▶ _Activity_
Find the line with "The image size" in the data below. Repeat it and every line after it exactly, but not the pictures.

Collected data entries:

*****

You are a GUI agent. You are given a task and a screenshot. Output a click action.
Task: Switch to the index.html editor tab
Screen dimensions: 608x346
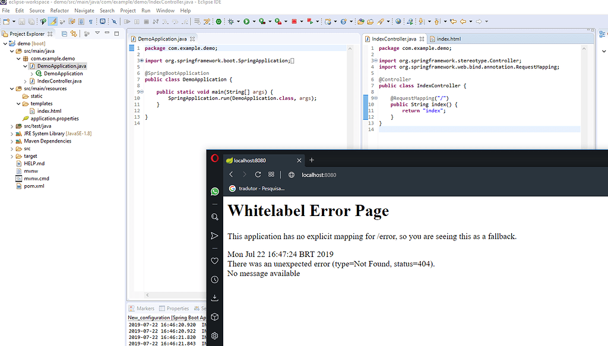click(x=449, y=39)
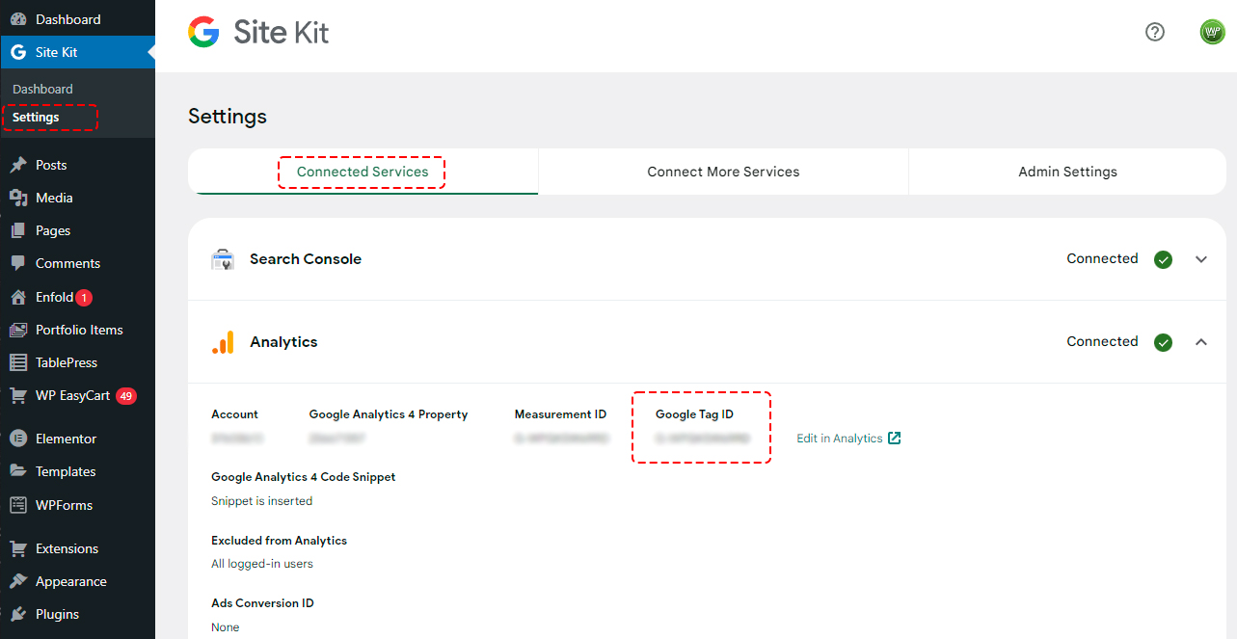Open Elementor via its circle icon
Image resolution: width=1237 pixels, height=639 pixels.
(x=18, y=439)
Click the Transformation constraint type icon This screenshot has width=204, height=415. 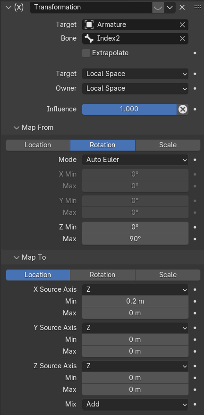[19, 7]
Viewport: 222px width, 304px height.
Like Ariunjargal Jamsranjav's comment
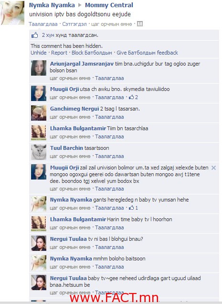pyautogui.click(x=109, y=78)
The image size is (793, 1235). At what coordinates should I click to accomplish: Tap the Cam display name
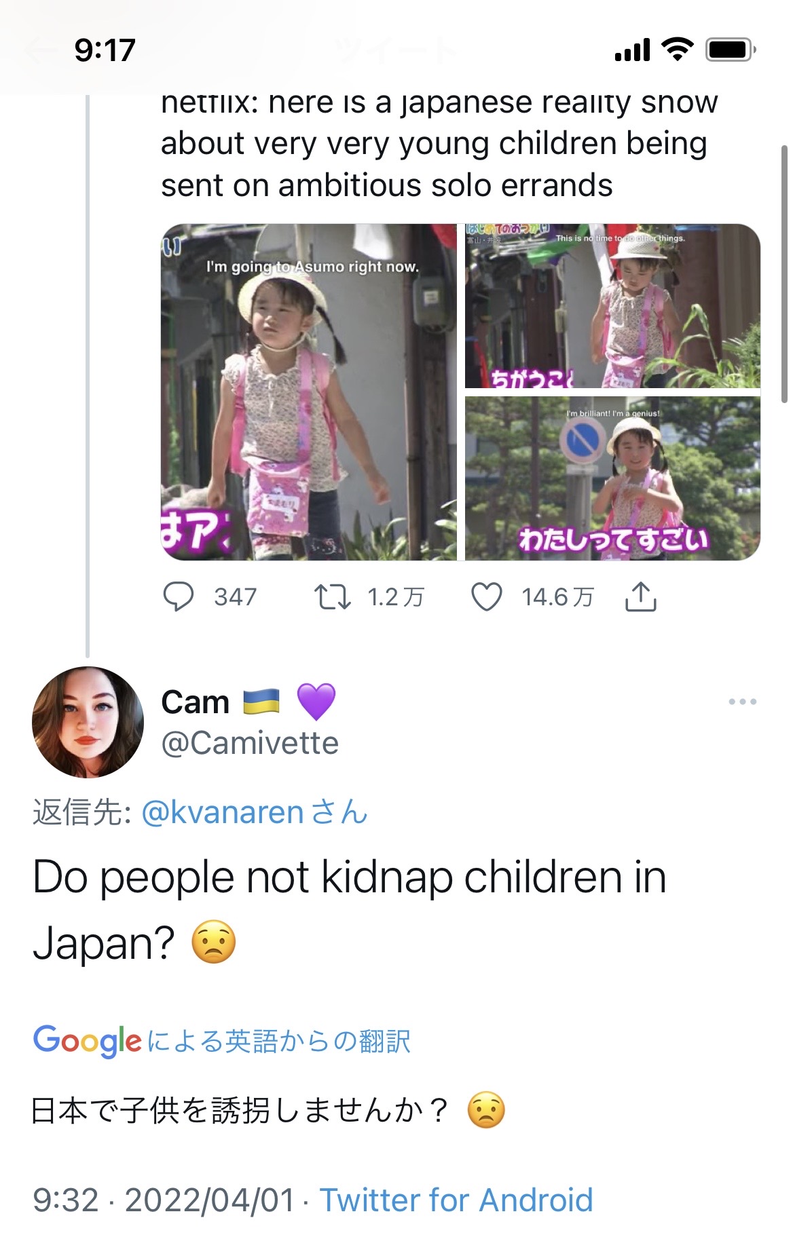(196, 702)
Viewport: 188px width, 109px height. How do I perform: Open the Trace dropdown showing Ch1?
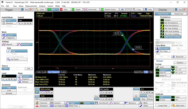[163, 57]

*****

▶ _Response for this exercise_
The image size is (793, 1235). At what coordinates should I click to accomplish: Tap the Cam display name
(196, 702)
Viewport: 188px width, 109px height. How do I perform: Open the Trace dropdown showing Ch1?
[163, 57]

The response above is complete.